LAUSR

AIM Dual antiplatelet therapy (DAPT) after percutaneous coronary intervention (PCI) remains the standard of care. CYP2C19 genetic polymorphisms cause variable Clopidogrel bioactivation. Increased function (CYP2C19*17) allele carriers (rapid metabolizers (RM) or ultrarapid metabolizers (UM)), are Clopidogrel hyper-responders, hence more susceptible to Clopidogrel related bleeding. Since current guidelines recommend against routine genotyping following PCI, data on the clinical utility of CYP2C19*17 genotype guided strategy are sparce. Our study provides real-world data on the 12-month follow-up of CYP2C19 genotyping in patients post-PCI. METHODS This is a cohort study within an Irish population receiving 12-month DAPT following PCI. It identifies the prevalence of CYP2C19 polymorphisms within an Irish population and describe the ischaemic and bleeding outcomes after 12-month DAPT. RESULTS 129 patients were included with the following CYP2C19 polymorphism prevalence: 30.2% hyper-responders (26.4% RM (1*/17*), 3.9% UM (17*/17*)) and 28.7% poor-responders (22.5% IM (1*/2*), 3.9% IM (2*/17*), 2.3% PM (2*/2*)). 53 and 76 patients received Clopidogrel and Ticagrelor respectively.
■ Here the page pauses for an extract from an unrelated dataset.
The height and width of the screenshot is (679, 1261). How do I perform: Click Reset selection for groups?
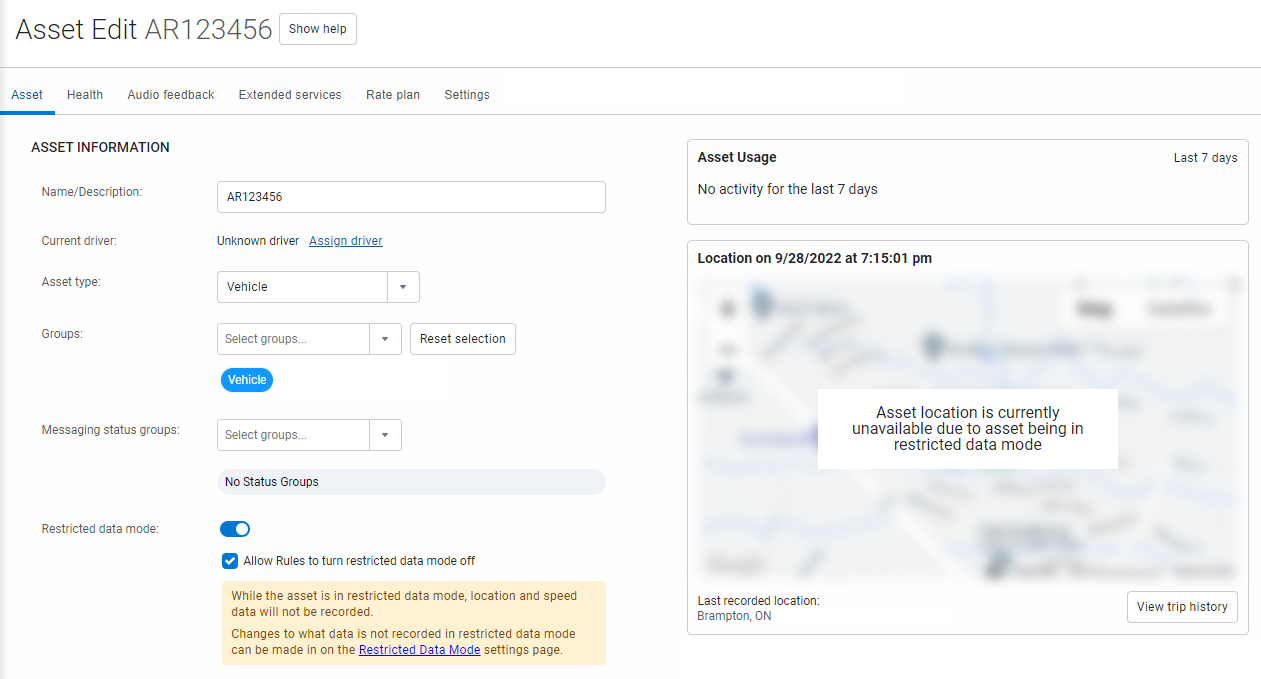point(462,338)
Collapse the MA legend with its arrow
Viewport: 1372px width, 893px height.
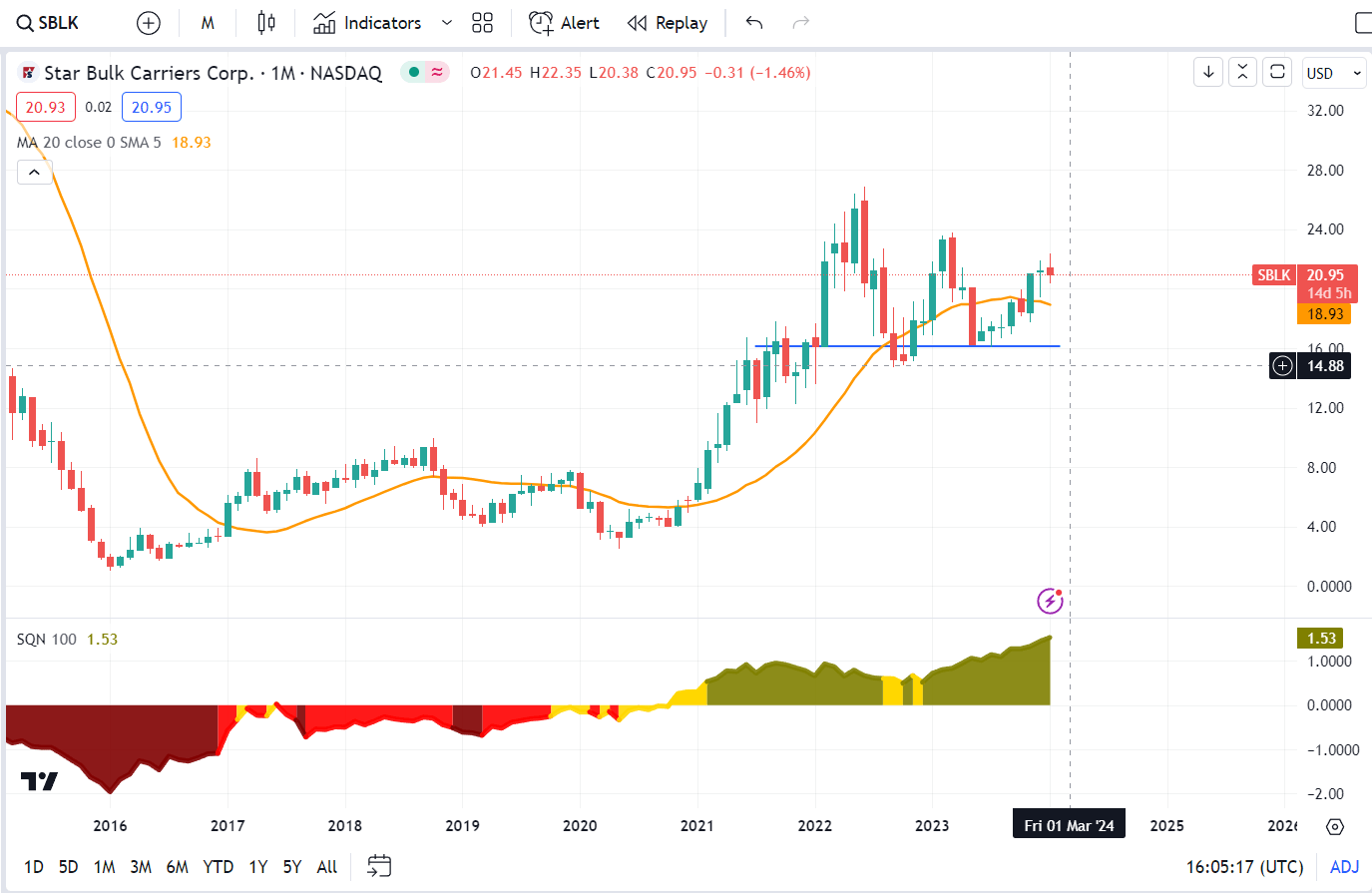[x=34, y=172]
At 12-months, total bleeding incidence within the Clopidogrel group was positively correlated with CYP2C19 activity: IM/PM (0.0%), NM (15.0%), RM/UM (25.0%). The positive relationship showed a moderate association that was statistically significant, r τ =0.28, P=0.035. CONCLUSIONS The prevalence of CYP2C19 polymorphisms in Ireland is 58.9% (30.2% CYP2C19*17, 28.7% CYP2C19*2) with approximately one-in-three chance of being a Clopidogrel hyper-responder. Positive correlation between bleeding and increasing CYP2C19 activity within the Clopidogrel group (n = 53), suggests possible clinical utility of a genotype guided strategy identifying high-bleeding-risk with Clopidogrel in CYP2C19*17 carriers, but further studies are required.